* _EXTRACT PROVIDED_
ABSTRACT
We present a statistical mechanical model based on the principle of mass action that explains the main features of the in vitro aggregation behavior of the coat protein of tobacco mosaic virus (TMV). By comparing our model to experimentally obtained stability diagrams, titration experiments, and calorimetric data, we pin down three competing factors that regulate the transitions between the different kinds of aggregated state of the coat protein. These are hydrophobic interactions, electrostatic interactions, and the formation of so-called “Caspar” carboxylate pairs. We suggest that these factors could be universal and relevant to a large class of virus coat proteins.
INTRODUCTION
The spontaneous formation of virus-like particles in aqueous solutions of the coat protein (CP) of tobacco mosaic virus (TMV) is generally seen as the paradigm for self-assembly in biology (1-3). Indeed, as was shown half a century ago, infective virus particles of helical symmetry spontaneously form upon mixing aqueous solutions of the coat protein and the RNA of the virus (4). The coat protein alone in fact exhibits, in solution, various aggregated states: mono- and oligomers, disk-like assemblies, and extended helices (5,6). The various aggregated states interconvert reversibly upon variation of the temperature, pH, and ionic strength. It appears that the propensity to form virus-like particles is an intrinsic property of the CP.
Simple mass-action models have proven quite successful in describing isolated experiments (7-11), but a theory that predicts the transitions between the various equilibrium aggregation states of TMV coat protein as a function of the external conditions is still lacking. In this work, we identify three factors of physical origin involved in the stability of the virus-like particles. These are 1), hydrophobic interactions; 2), electrostatic interactions; and 3), intersubunit carboxylate or Caspar pair interactions (7). Incorporated into a minimal statistical mechanical (mass-action) model, they explain the main features of the in vitro self-assembly behavior of the tobacco mosaic virus coat protein.

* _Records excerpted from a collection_

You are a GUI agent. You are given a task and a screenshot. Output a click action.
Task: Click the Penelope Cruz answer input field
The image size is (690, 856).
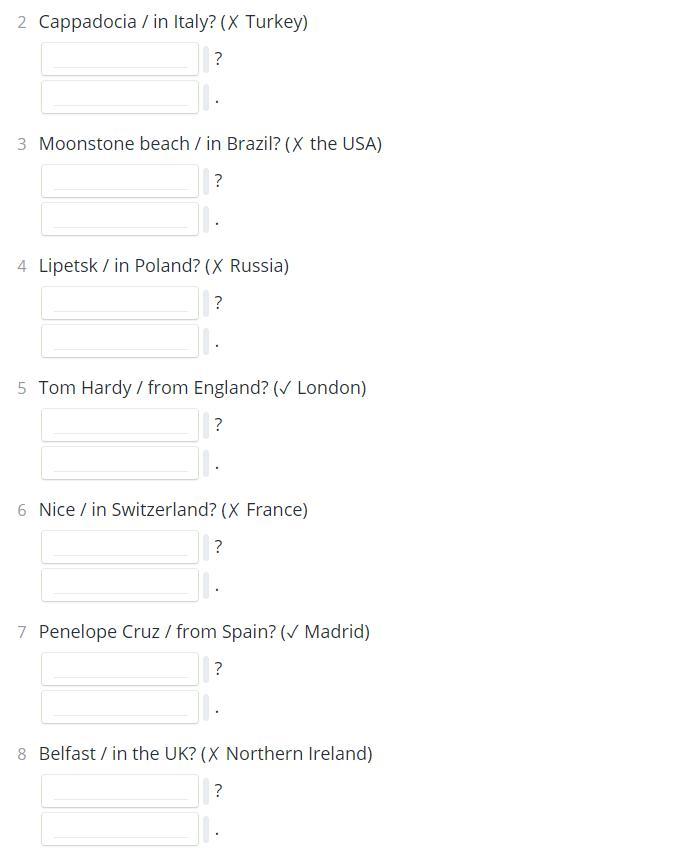pos(120,707)
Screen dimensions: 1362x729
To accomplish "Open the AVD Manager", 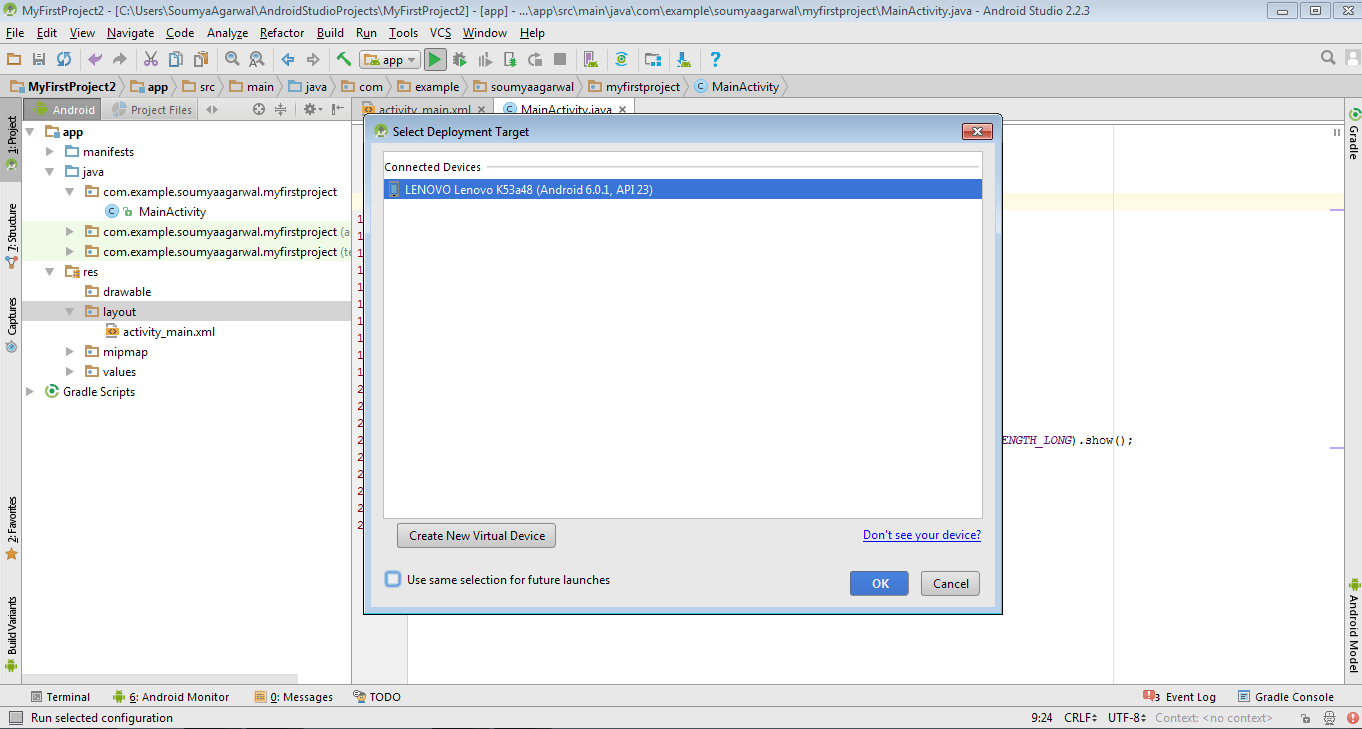I will click(591, 59).
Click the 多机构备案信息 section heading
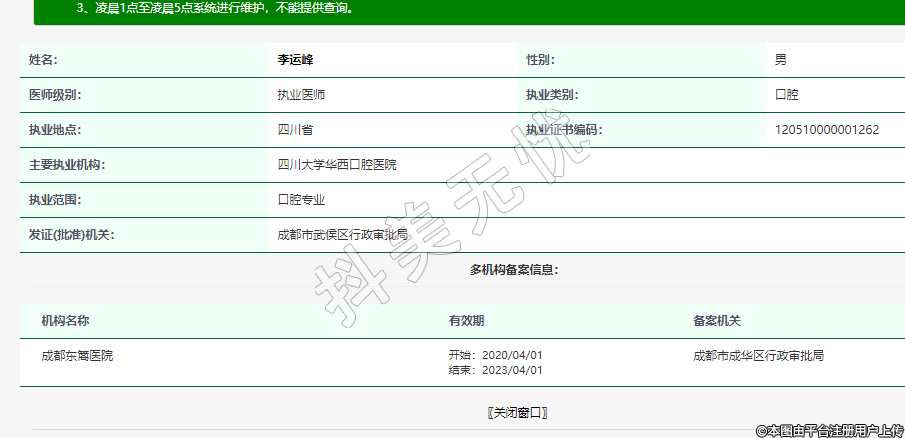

* _WORK TASK_
Can you change "intersubunit" to "interprotein" in the passage on tobacco mosaic virus coat protein and give it again from "Simple mass-action models" to "virus coat protein."?

* _ANSWER TO THIS EXERCISE_
Simple mass-action models have proven quite successful in describing isolated experiments (7-11), but a theory that predicts the transitions between the various equilibrium aggregation states of TMV coat protein as a function of the external conditions is still lacking. In this work, we identify three factors of physical origin involved in the stability of the virus-like particles. These are 1), hydrophobic interactions; 2), electrostatic interactions; and 3), interprotein carboxylate or Caspar pair interactions (7). Incorporated into a minimal statistical mechanical (mass-action) model, they explain the main features of the in vitro self-assembly behavior of the tobacco mosaic virus coat protein.